■ **Exercise directions**:
Retype the rows starting with the line containing "Given: Toggle the 光闸关闭 shutter button" and going on through the line containing "Image resolution: width=673", copying each one exactly.

■ **Exercise materials**:
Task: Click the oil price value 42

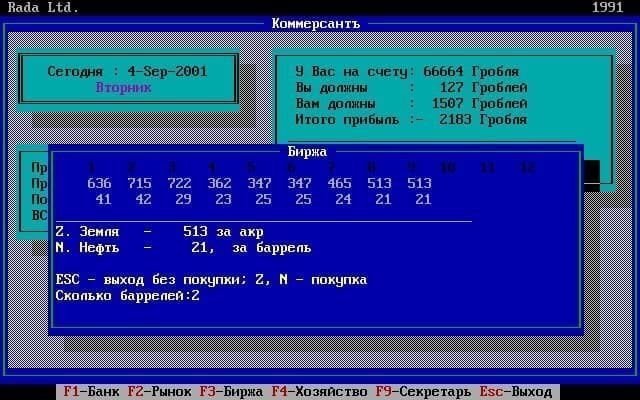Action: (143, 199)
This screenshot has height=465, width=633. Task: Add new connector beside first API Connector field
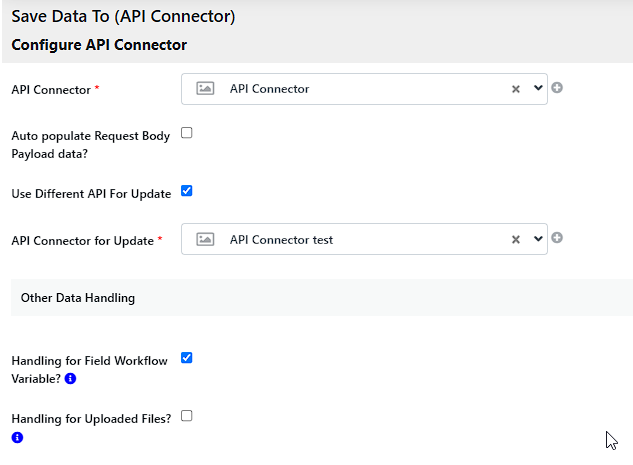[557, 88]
==
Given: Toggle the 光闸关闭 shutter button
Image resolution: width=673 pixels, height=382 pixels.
* * *
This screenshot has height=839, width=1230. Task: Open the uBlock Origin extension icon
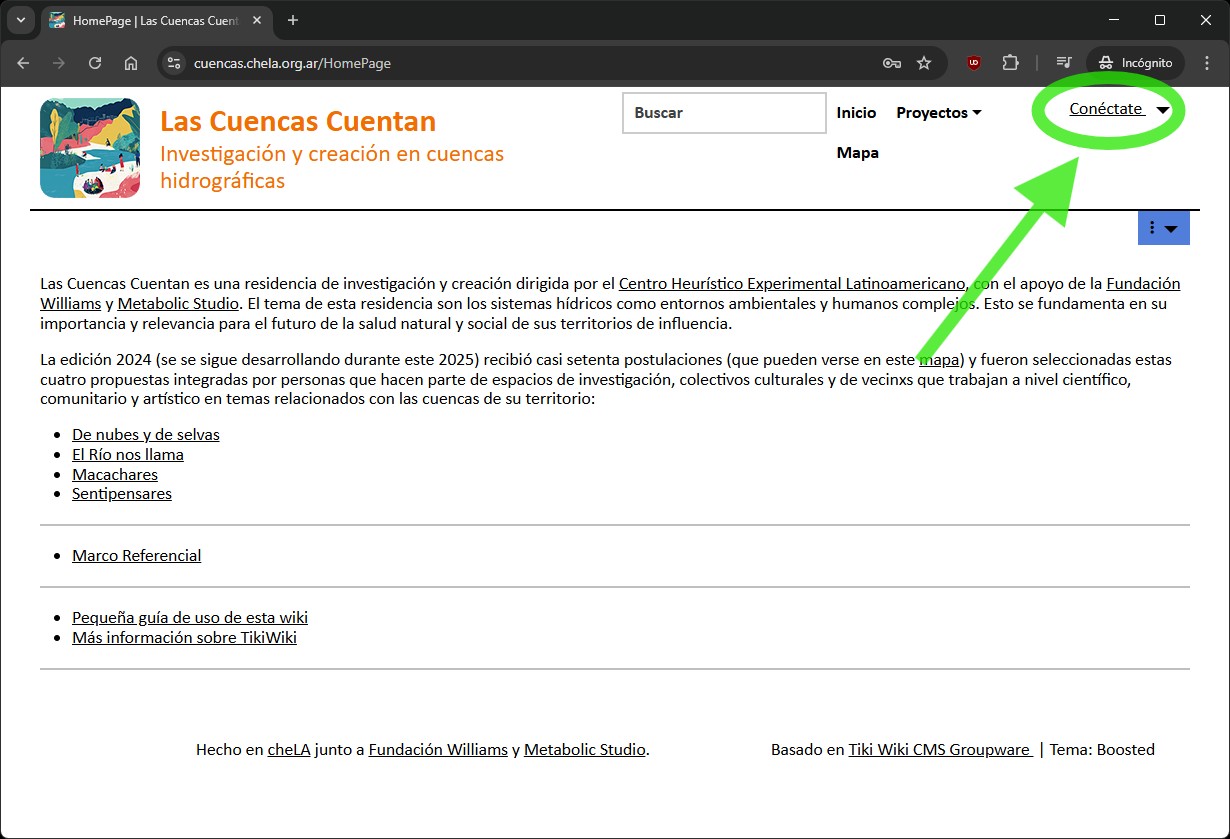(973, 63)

■ **Final answer**:
Given: Toggle the 光闸关闭 shutter button
Image resolution: width=673 pixels, height=382 pixels.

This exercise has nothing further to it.